Expect a several interesting/relevant Compiz-posts in the near future. Just waiting for stuff to go public.

January 18, 2008

Bachelor final year project to improve Totem

Filed under: Totem — Tags: , , , — kristian @ 3:23 pm

I’ve started my bachelor final year project last week with Christian Frøseth and Eirik Askheim, and we’ll be working on visual improvements in the Totem media player.

Our main focus will be the full screen ui, redesigning it with Cairo/Composite effects.

Given this context, I’m very much looking for input and ideas on how to design a full screen user interface. We have some ideas our self obviously, but maybe you have something that has been bothering you with Totem, or something you feel is missing. Or something you think Totem does better than any other player, when it comes to the UI.

This is your chance to really influence our work for the coming months, and the Totem media player, so grab a pen and start drawing (or just write a comment.)

December 18, 2007

The maximumize plugin

Filed under: Compiz Fusion — Tags: , , , , , — kristian @ 4:16 am

The maximumize plugin was invented during the ubuntu developer summit, and is incredibly simple at the moment.

All it does is resize a window so it fits the largest available space it’s in. That is, if you have two terminals, maximumizing both will fill screen. This is convenient for using all of your screen real estate.

However, the plugin is not properly finished, and not suitable for a release right now. It ended up in the shadow of school work and other projects, and now behind shelf too. However, it is not forgotten.

It currently does the basic maximumizing, but that’s all it does, and it’s not extremely smart about it.

I’ve been talking with Gavintlgold and Fyda on IRC (and the forums) about it the last few days, and we’ve come up with a few ideas, some which were already planned.

First of all, it needs an animation, and there are a few ways of doing this. Second, it needs to be smarter about which windows to ignore and not, this is easily achieved through the window matching interface. It also needs the ability to deal with overlapping windows. Right now, it has a little bit of tolerance, but not much (40px).

The basic algorithm for expanding the window is also incredibly stupid, it would serve as a perfect text book example of a completely un-optimized algorithm which could easily be improved in steps. All it does is increase the window size by 1 pixel at a time, which means you’ll iterate a lot in most cases. This could be improved in different ways, and doing so would allow the plugin do use this function more frequently, thus allowing it to also have a mode that moves the window to the location with the biggest free area.

Allowing the window to actually shrink might also make sense, that’s a quick hack in any event.
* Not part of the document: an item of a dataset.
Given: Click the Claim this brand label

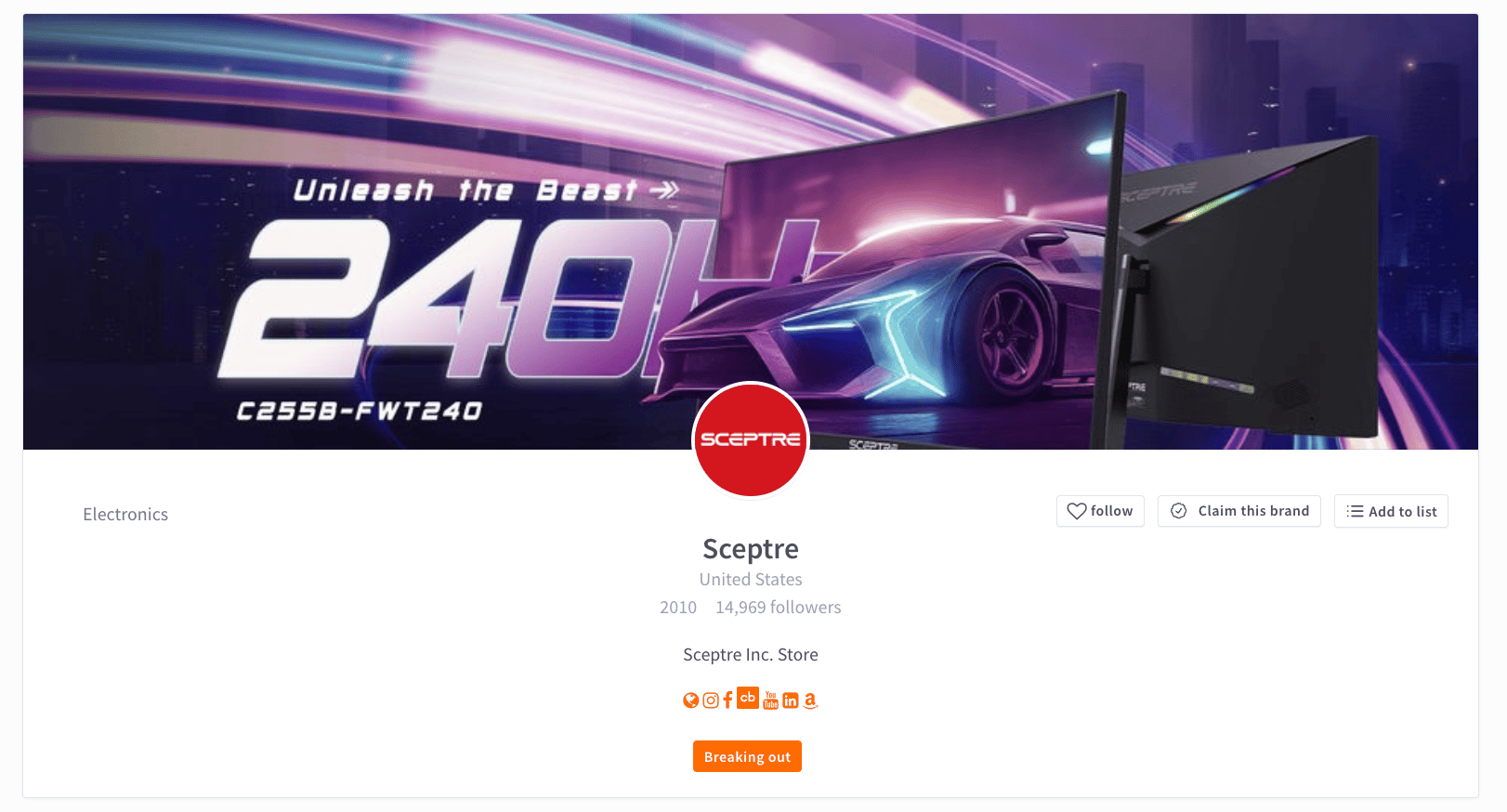Looking at the screenshot, I should click(x=1253, y=511).

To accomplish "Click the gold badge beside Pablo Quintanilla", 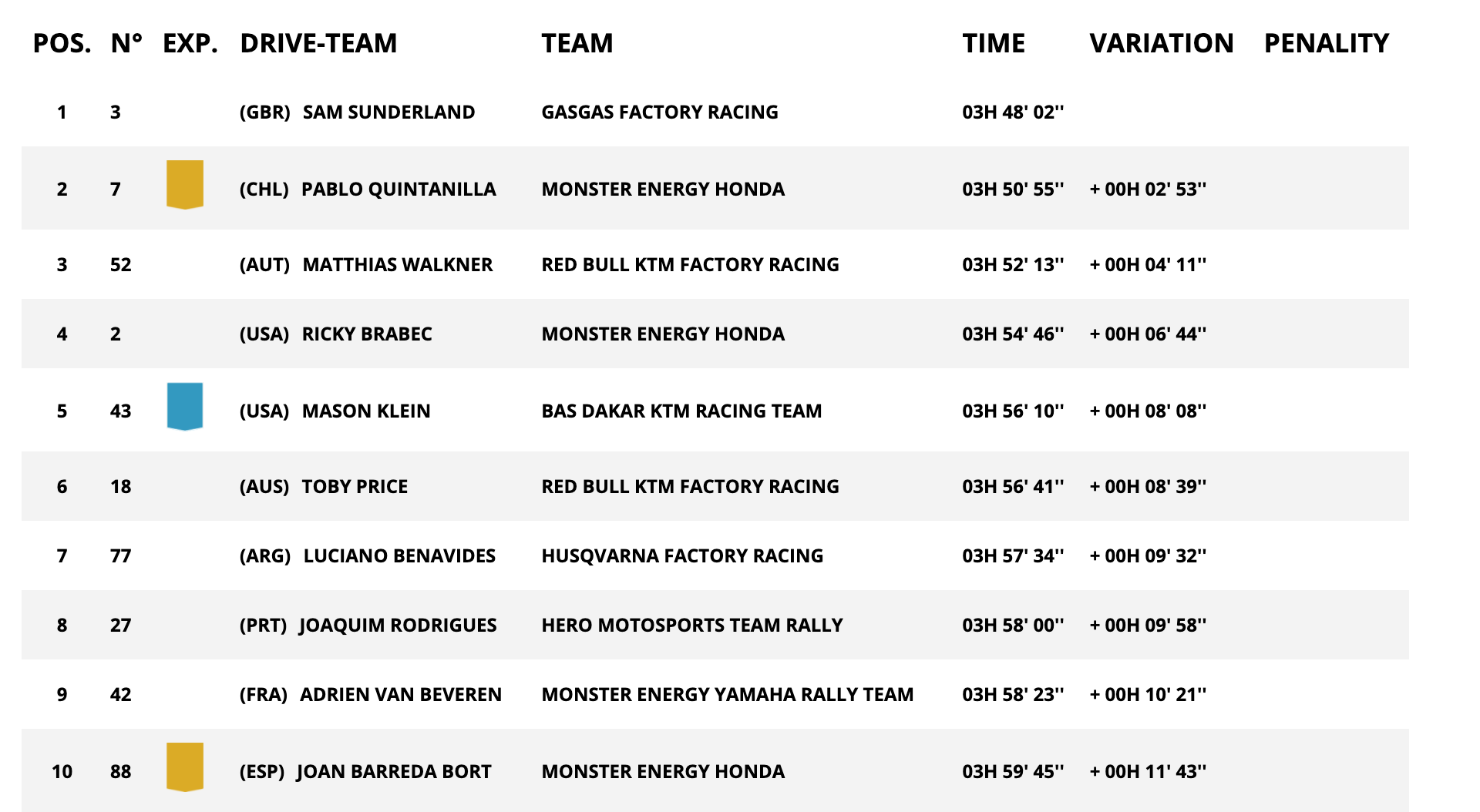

I intend to do all of this when I’m finished with Shelf, but I welcome input and ideas. As for a date, I expect I’ll finish the majority of shelf during Christmas. However, I do have another significant project planned which might take precedence.

December 12, 2007

Shelf Plugin preview

Filed under: Compiz Fusion, The GNU/Linux Desktop — Tags: , , , , — kristian @ 2:19 pm

I’ve been working on a new Compiz Fusion plugin currently known as Shelf (it was named miniwin2 for a brief period, more on this further down). This is a fairly straight forward idea, and I’m doing this as a bounty for Canonical.

Shelf plugin

What it does is simple: It visually scales a window down in size. Unlike resizing, this keeps the content of the window as-is, and just makes it seem all together smaller.

At the current time, the plugin is in an alpha-phase. It does the job of scaling quite well and it also masks out input. It hasn’t got an animation yet, nor is it very flexible. There are three preset scale factors: 1.0 (normal size), 0.5 (half size) and 0.25 (quarter size), and you cycle through them, default binding is currently super+l, though that seems to be taken.

It can deal with being moved naturally (in fact, it doesn’t even have to deal with it, it happens all by it self), it can take keyboard input, and it seems to generally work well.

What it lacks is an animation, more intelligence behind the interaction, input-handling of the mouse (currently you actually click the upper left corner of the window when you click a scaled down window, this will be changed), and general tweaking.

The name is courtesy of Gavintlgold who made a forum post recently about this basic idea. This isn’t a new idea, however. There was a supposedly problem-ridden “miniwin” plugin back in the old days before Beryl (and before compiz fusion of course), that did this. We’ve had to deal with input masking and such in other plugins by now, so we’ve been getting better at handling these sort of plugins. Danny Baumann pointed me in the right direction, as he’ve worked with the Shape extension for the group plugin.

December 6, 2007

The way ahead for Compiz

Filed under: Compiz Core, Compiz Fusion, The GNU/Linux Desktop — kristian @ 12:09 pm

It’s been somewhat quiet from the Compiz and Compiz Fusion front lately, relatively speaking, and there’s a reason for that.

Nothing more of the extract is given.